Nothing but a number should be given: the count of lines in the listing that include "will".

▽

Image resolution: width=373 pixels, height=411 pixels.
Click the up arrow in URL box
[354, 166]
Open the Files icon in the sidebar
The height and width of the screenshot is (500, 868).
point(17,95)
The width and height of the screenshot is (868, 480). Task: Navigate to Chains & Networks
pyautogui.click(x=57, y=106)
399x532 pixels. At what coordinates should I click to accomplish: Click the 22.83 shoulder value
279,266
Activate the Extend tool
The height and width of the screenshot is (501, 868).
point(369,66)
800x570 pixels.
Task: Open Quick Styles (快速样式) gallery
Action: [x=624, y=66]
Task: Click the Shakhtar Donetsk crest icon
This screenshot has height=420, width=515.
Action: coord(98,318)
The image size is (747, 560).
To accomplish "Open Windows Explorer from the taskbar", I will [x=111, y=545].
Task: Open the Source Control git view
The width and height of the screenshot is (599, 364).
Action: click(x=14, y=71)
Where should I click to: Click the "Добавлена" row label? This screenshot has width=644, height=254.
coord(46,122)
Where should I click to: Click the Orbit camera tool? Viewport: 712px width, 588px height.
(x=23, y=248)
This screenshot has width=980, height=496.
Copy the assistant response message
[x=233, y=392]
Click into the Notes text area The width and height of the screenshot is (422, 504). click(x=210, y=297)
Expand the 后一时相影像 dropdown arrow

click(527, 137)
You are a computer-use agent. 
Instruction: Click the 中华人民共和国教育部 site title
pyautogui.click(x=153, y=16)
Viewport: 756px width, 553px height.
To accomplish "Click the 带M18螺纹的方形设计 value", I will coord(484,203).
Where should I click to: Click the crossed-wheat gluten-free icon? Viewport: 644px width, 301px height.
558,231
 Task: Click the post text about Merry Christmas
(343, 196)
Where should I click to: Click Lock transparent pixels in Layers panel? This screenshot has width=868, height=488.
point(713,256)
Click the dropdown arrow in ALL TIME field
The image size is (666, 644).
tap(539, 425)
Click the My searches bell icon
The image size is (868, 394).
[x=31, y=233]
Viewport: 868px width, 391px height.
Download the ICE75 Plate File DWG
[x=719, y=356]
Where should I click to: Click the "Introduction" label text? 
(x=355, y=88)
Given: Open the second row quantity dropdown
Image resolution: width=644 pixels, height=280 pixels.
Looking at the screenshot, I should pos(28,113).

△

▸ **SOLUTION BELOW**:
2